*Document section*
Wave is the fifth studio album by Brazilian jazz musician Antônio Carlos Jobim, released in 1967 on A&M Records. Recorded in the US with mostly American musicians, it peaked at number 114 on the Billboard 200 chart, as well as number 5 on the Jazz Albums chart.

Wave includes an ensemble of elite jazz musicians, including trombonists Urbie Green and Jimmy Cleveland, flautist Jerome Richardson, and bassist Ron Carter. Prolific jazz album cover photographer Pete Turner created the psychedelic solarized cover picture of a giraffe.

Reception

In a 2014 review, Richard S. Ginell of AllMusic praised the album for "Wave" and "Triste" (deeming them two "instant standards") and its "absolutely first-rate tunes... that escaped overexposure and thus sound fresh today." He concluded, "one only wishes that this album were longer; 31:45 is not enough." Chris May, in a review on All About Jazz, said Claus Ogerman's simple string arrangements added to the "modern appeal" through "vivid evocation of a long-gone time and place." He added, "as jazz, Wave has no more authenticity than its cover shot suggesting an African giraffe traversing a Brazilian beach, but it remains an elegant and delightful album." A review on Tiny Mix Tapes said, "with Wave....you'll find repeated listening will become a must."

In 2007, Rolling Stone Brasil magazine ranked Wave number 92 in "Os 100 Maiores Discos da Música Brasileira" (The 100 greatest Brazilian music records). Guitar Player magazine included it on their list of The 40 Greatest Guitar Albums Of 1967.

*Dataset entries*
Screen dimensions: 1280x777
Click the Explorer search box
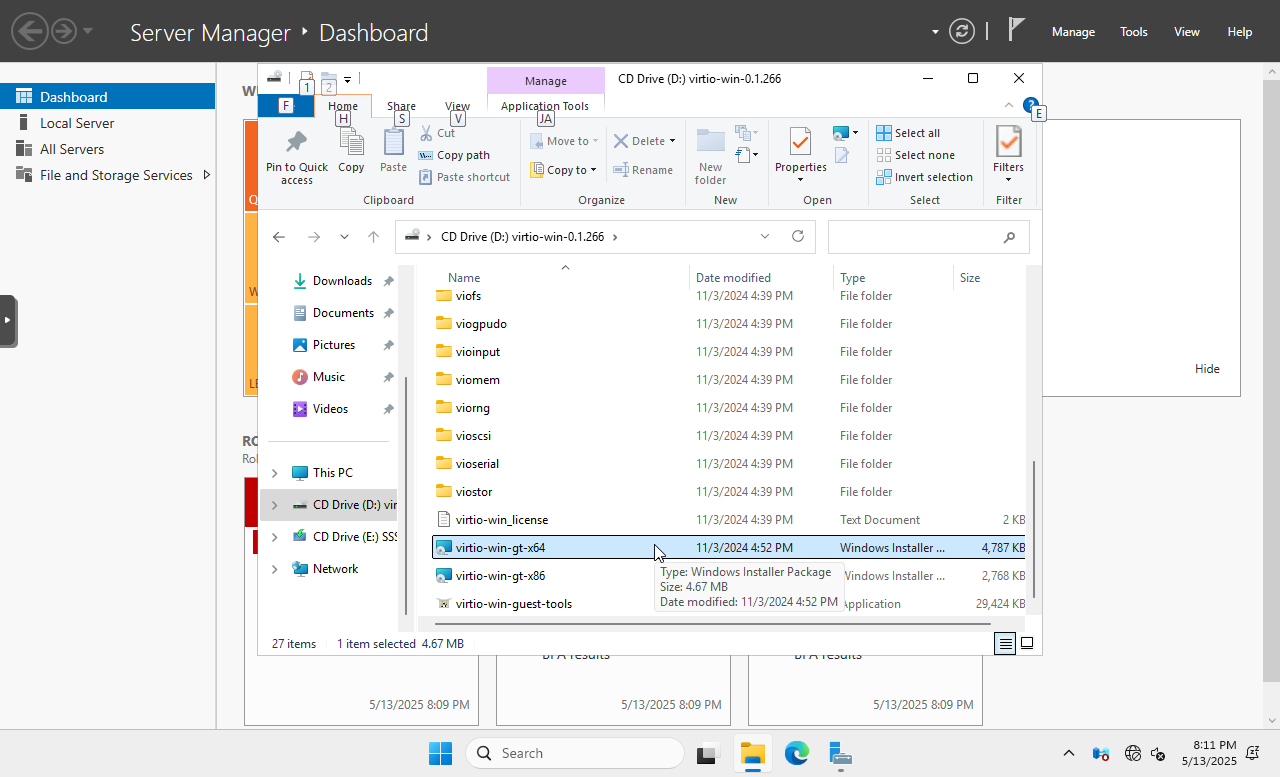click(915, 237)
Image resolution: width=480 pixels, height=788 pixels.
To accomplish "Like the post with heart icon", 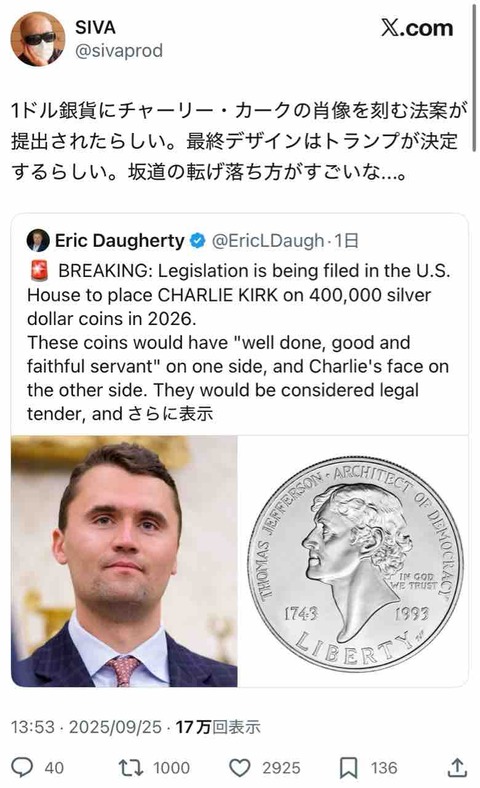I will (240, 767).
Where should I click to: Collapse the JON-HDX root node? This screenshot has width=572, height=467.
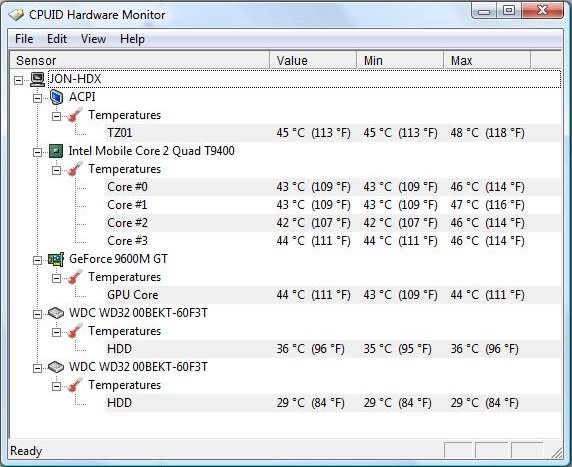(x=18, y=80)
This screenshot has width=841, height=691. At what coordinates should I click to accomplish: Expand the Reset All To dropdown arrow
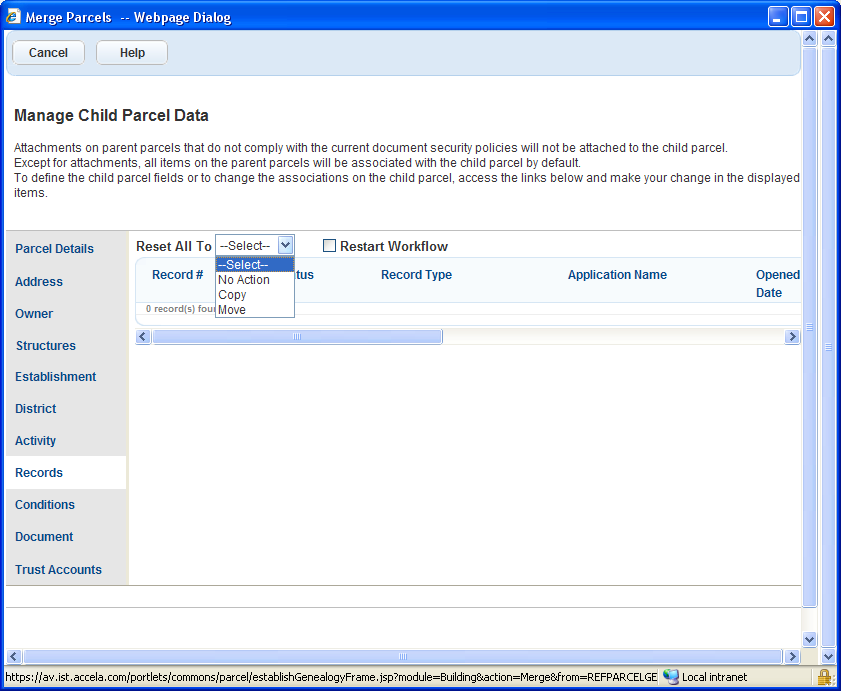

*Stated task 1*
Please return the passage of the article on the album Wave from "Wave includes an" up to and including "of a giraffe.", copied word for word.
*Stated task 2*
Using the article on the album Wave, answer each question below:
(a) On which record label was the album released?
(b) Who created the cover picture?
(c) What rank did Rolling Stone Brasil give the album in its 2007 list?

*Exercise response 1*
Wave includes an ensemble of elite jazz musicians, including trombonists Urbie Green and Jimmy Cleveland, flautist Jerome Richardson, and bassist Ron Carter. Prolific jazz album cover photographer Pete Turner created the psychedelic solarized cover picture of a giraffe.

*Exercise response 2*
(a) A&M Records
(b) Pete Turner
(c) Number 92